• _Instructions to follow_
List each line of the records below that contains the word "width".

• _Stored data_

--------------------

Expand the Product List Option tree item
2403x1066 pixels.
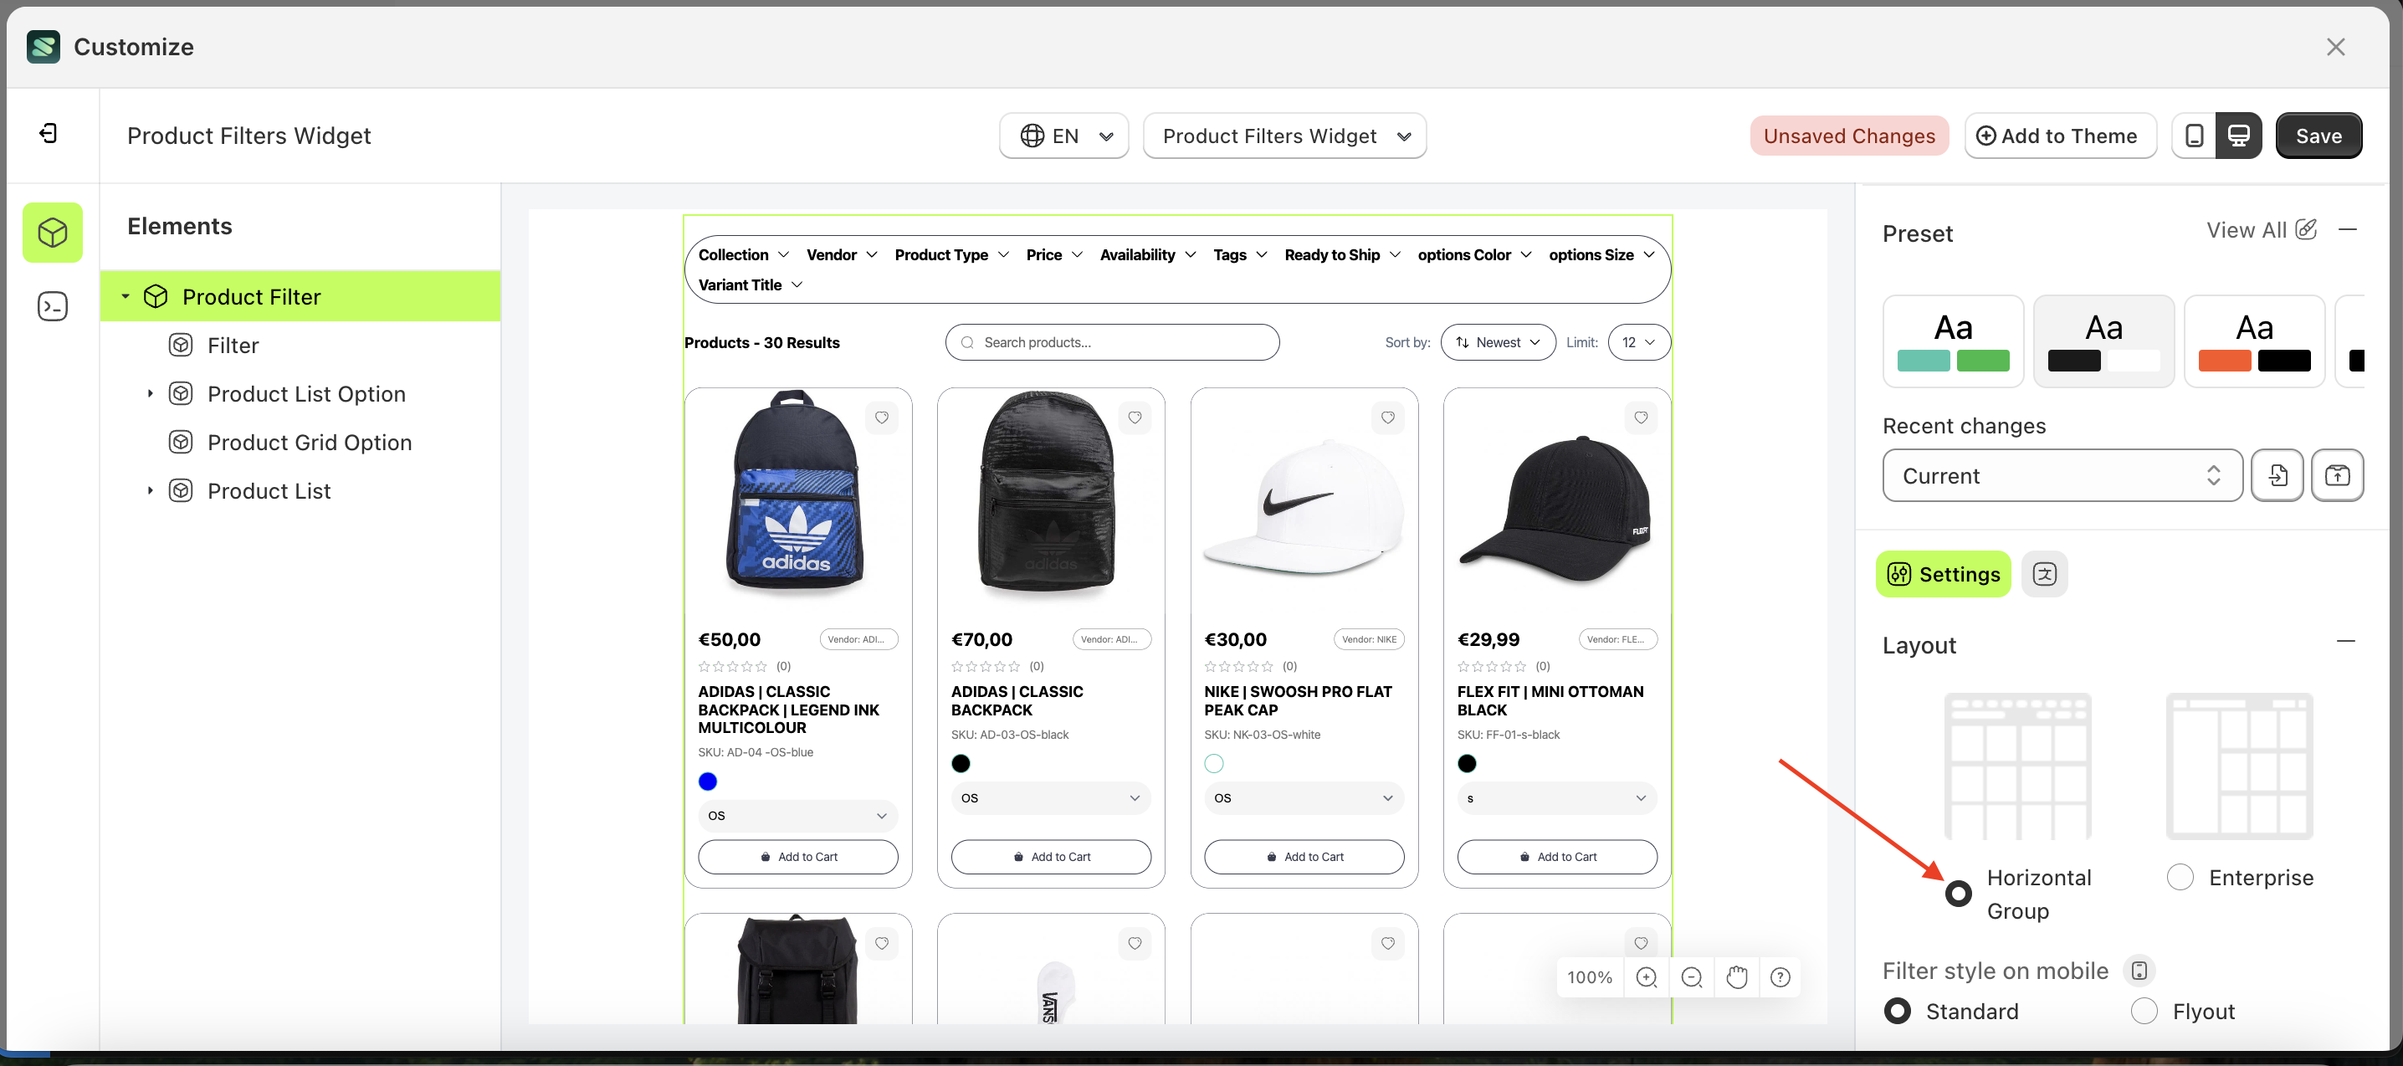(149, 394)
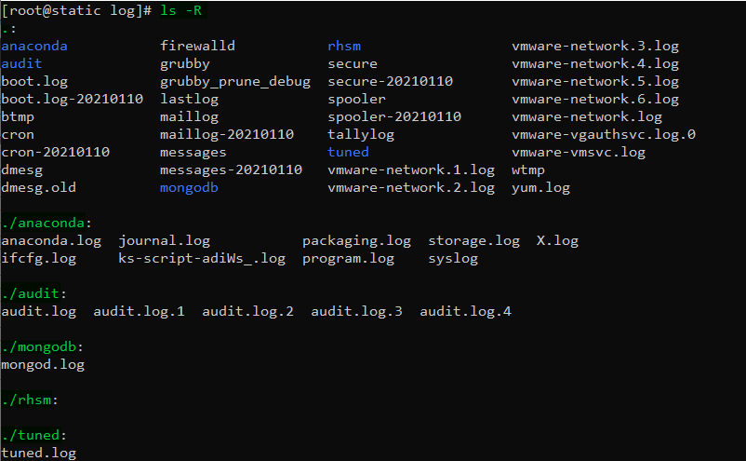Click the tuned.log file at the bottom
The height and width of the screenshot is (461, 746).
click(x=38, y=453)
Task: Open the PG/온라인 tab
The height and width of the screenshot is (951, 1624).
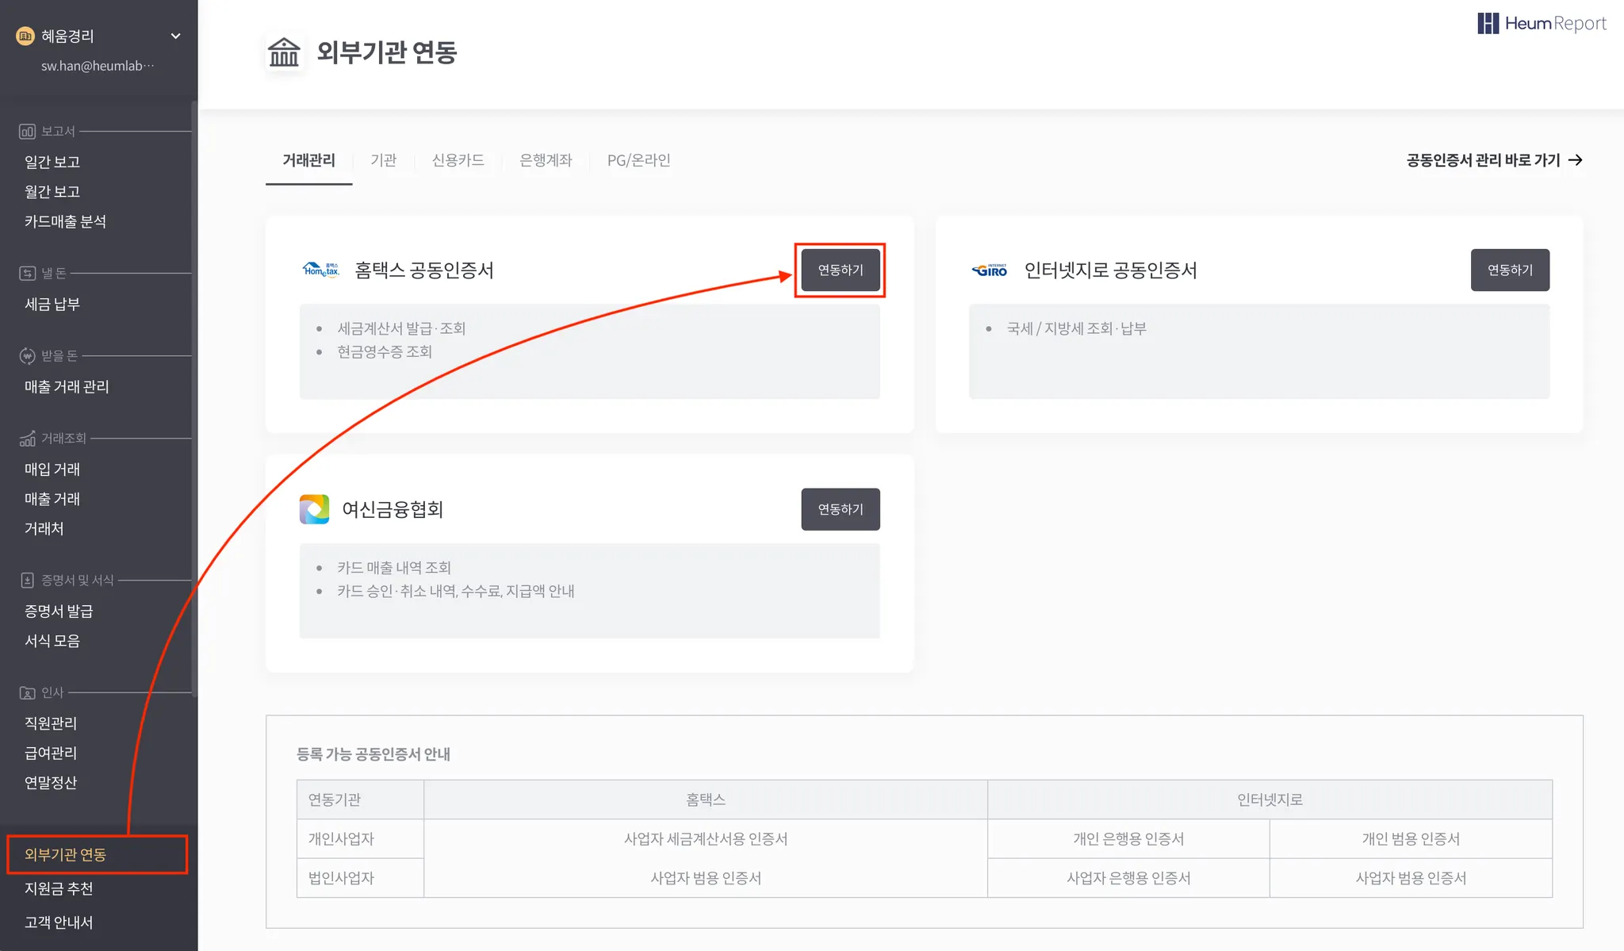Action: click(638, 160)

--------------------

• _Exercise result_
The height and width of the screenshot is (461, 746).
The height and width of the screenshot is (951, 1624).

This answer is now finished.